■ Exercise details
Every entry below must be repeated exactly; skip the pictures.
◆ ◆ ◆ ◆ ◆ ◆ ◆
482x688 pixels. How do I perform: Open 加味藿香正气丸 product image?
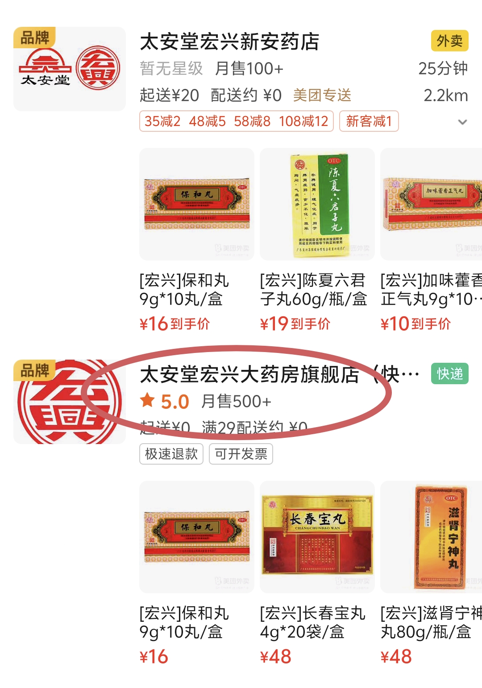pos(431,204)
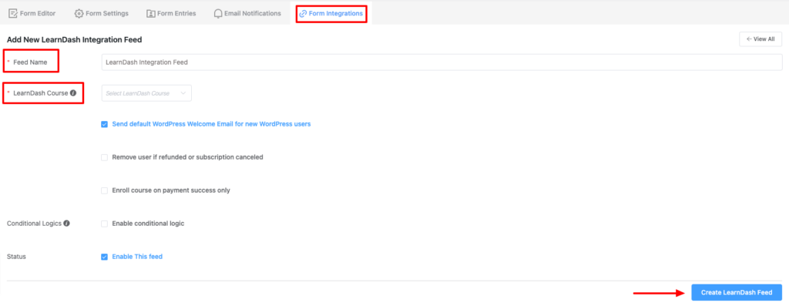Click info icon next to LearnDash Course
Image resolution: width=789 pixels, height=303 pixels.
pyautogui.click(x=73, y=93)
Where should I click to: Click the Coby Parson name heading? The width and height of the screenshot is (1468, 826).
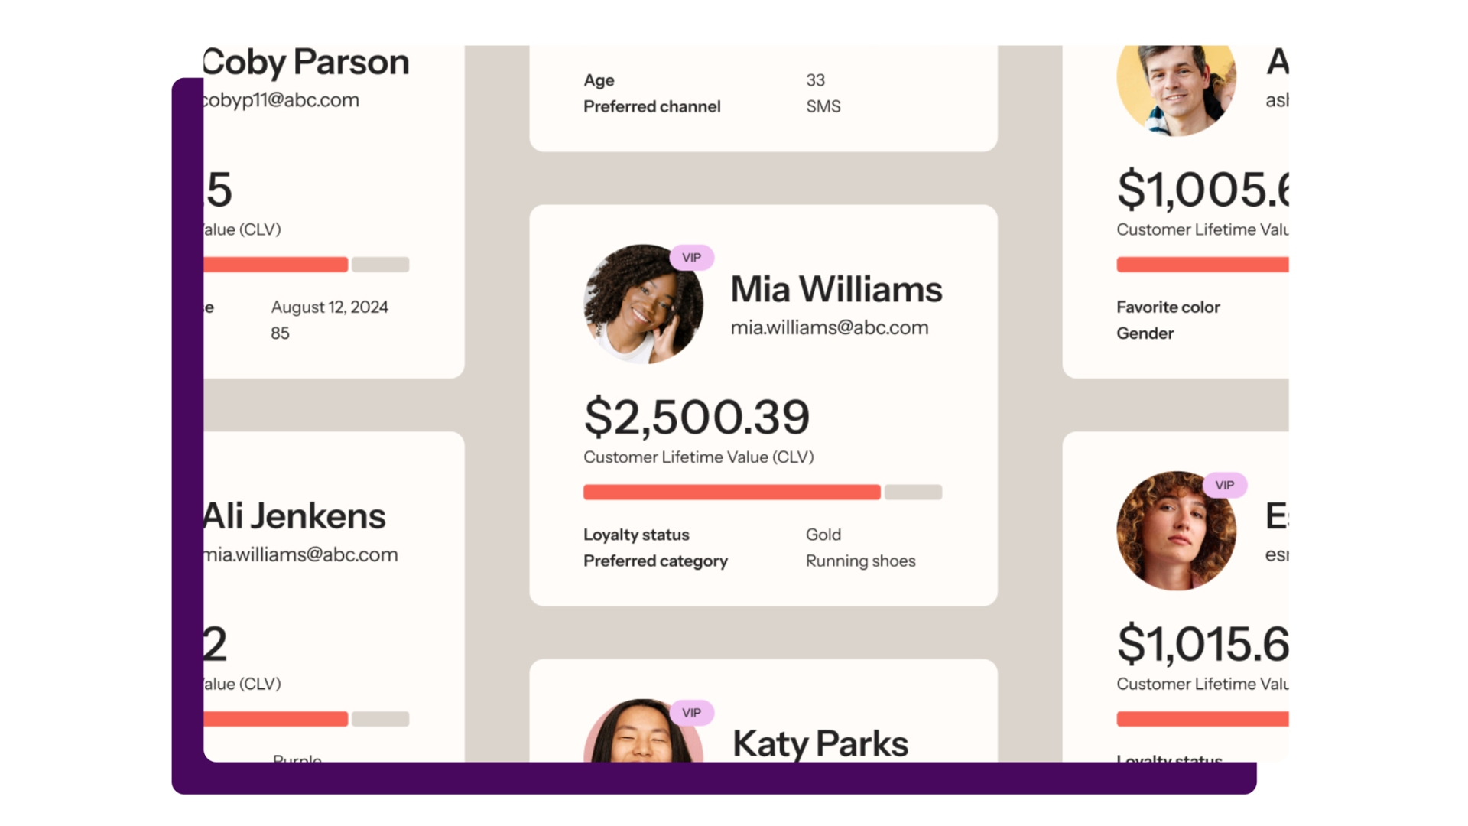click(306, 62)
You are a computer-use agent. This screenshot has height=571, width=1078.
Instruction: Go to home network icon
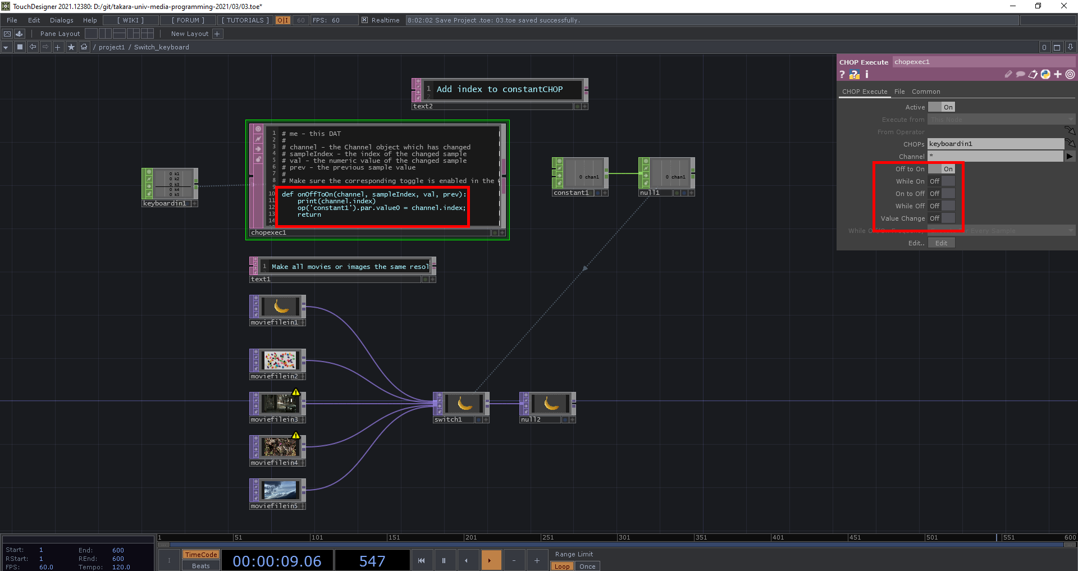[x=84, y=47]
◆ ◆ ◆ ◆ ◆ ◆ ◆
■ Exercise result
482x688 pixels. How do I perform: Open 加味藿香正气丸 product image?
pos(431,204)
Click info icon next to LearnDash Course
Image resolution: width=789 pixels, height=303 pixels.
pyautogui.click(x=73, y=93)
Where should I click to: Click the Coby Parson name heading? The width and height of the screenshot is (1468, 826).
click(306, 62)
You are a computer-use agent. This screenshot has height=571, width=1078.
Instruction: Go to home network icon
[x=84, y=47]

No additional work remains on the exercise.